Direction
Rescale every item below by copying all of its lines again, requests included, and multiplying each coordinate in the answers by 2.55, rounded to the nearest whole number with halves rounded up. Leave all other numbers unchanged.

* BEGIN Data for the task *

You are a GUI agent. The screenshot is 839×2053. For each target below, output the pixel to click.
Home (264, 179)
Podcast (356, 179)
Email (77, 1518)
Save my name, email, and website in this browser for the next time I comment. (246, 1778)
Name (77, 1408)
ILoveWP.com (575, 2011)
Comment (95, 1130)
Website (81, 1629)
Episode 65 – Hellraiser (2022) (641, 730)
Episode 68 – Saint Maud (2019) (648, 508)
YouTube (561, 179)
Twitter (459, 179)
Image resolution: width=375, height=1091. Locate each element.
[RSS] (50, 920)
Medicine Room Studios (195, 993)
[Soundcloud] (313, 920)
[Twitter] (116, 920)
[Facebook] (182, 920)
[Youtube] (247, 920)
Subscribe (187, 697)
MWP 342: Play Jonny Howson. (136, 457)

* END Data for the task *

The output
You are a GUI agent. The screenshot is 839×2053. For each target below, output the pixel to click.
Home (673, 456)
Podcast (908, 456)
Email (196, 3871)
Save my name, email, and website in this browser for the next time I comment. (627, 4534)
Name (196, 3590)
ILoveWP.com (1466, 5128)
Comment (242, 2882)
Website (207, 4154)
Episode 65 – Hellraiser (2022) (1635, 1862)
Episode 68 – Saint Maud (2019) (1652, 1295)
YouTube (1431, 456)
Twitter (1170, 456)
Image resolution: width=375, height=1091. Locate each element.
[RSS] (128, 2346)
Medicine Room Studios (497, 2532)
[Soundcloud] (798, 2346)
[Twitter] (296, 2346)
[Facebook] (464, 2346)
[Youtube] (630, 2346)
Subscribe (477, 1777)
MWP 342: Play Jonny Howson. (347, 1165)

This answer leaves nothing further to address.